The sky isn’t falling and people are not destroying the planet. When we create problems, we fix them, and move on. Without Midwestern farmers, we would all starve to death. They’re not perfect, and things need to change, like growing too much corn, because it’s subsidized for ethanol, but that is a political problem— not an agricultural problem.
If you drive I10 east from Arizona, you will eventually see signs in NM telling you what to do while driving in a zero visibility dust storm.
These signs have been up for years. Nothing new in this story.

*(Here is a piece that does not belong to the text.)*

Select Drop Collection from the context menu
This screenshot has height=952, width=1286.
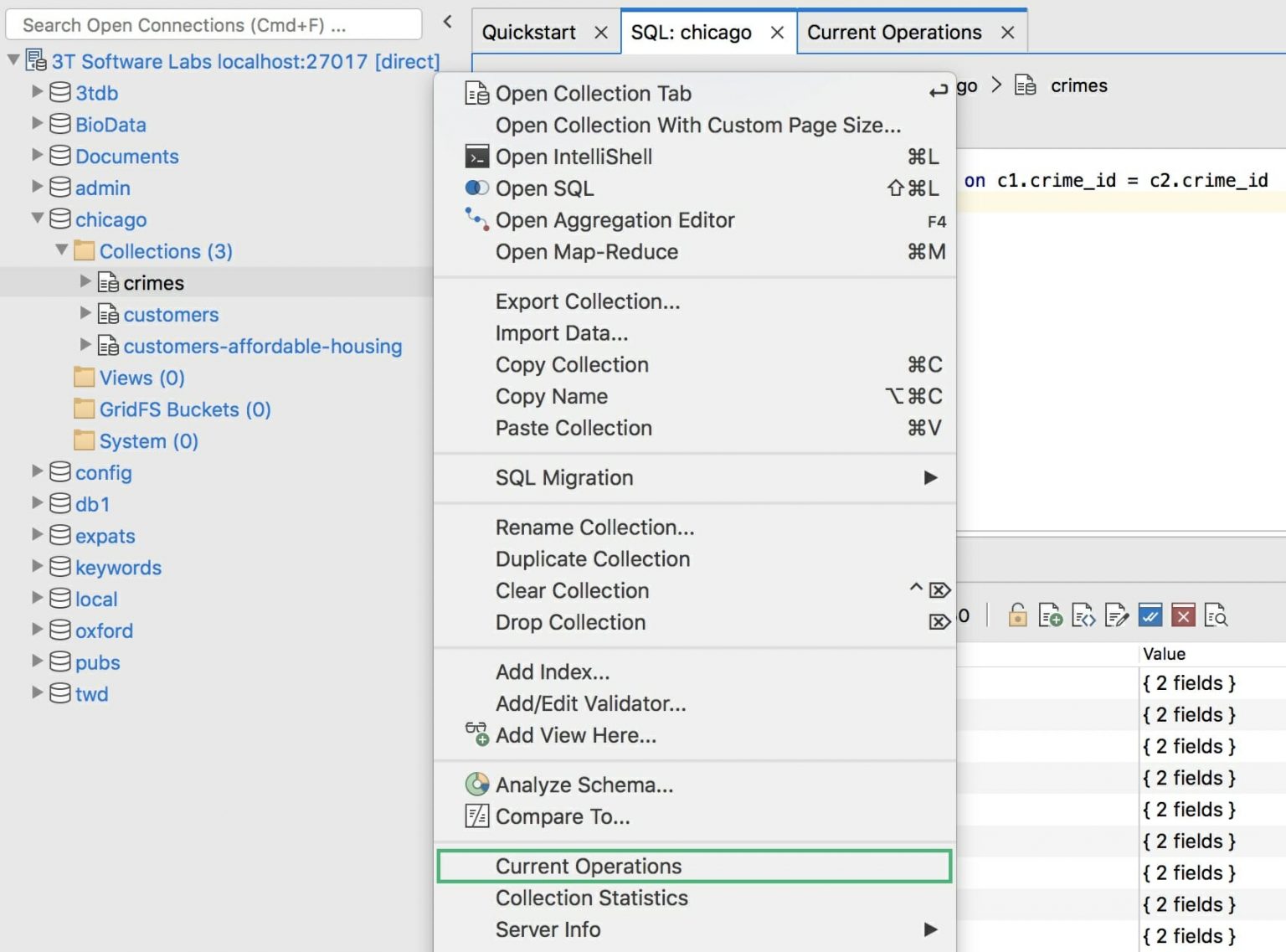click(x=571, y=622)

Yup, droughts are a real thing throughout history. The problem is, we’ve build cities based on the assumption that droughts were just a thing that happened in the bible; they could never happen here in a modern society! When we have a real drought in the South and/or Mid West, it will be a a lesson of biblical proportions.
It is called Spring.
The windy happens every year.
Most Farmers plow in February. I wait until May, because; I don’t want the topsoil to blow away.
I am not one to truck in manuer, I would rather have a cover crop to feed the soil.
All this panic over climate is a mountain of manuer.
All those people making money off the LIE own waterfront mansions. Why is that?
How could they possibly know “that the years since 2000 in western North America — from Montana to California to northern Mexico — have been slightly drier on average than a similar megadrought in the late 1500s.” Did they find some long-lost data collection by the Spanish missionaries? Please! This is a load of fertilizer.
These “extreme” weather events are ENTIRELY manufactured and implemeted by the global cabal – we have been influencing, and then more recently controllong, the weather since before the Viet Nam War (look up “Operation Popeye” in wikipedia). This was always the cabal’s plan to back up their “global warming” (later “climate change”) propaganda campaign. Also look up “geo-engineering.” It is real, it is dangerous and it is aimed at the American and the world economies.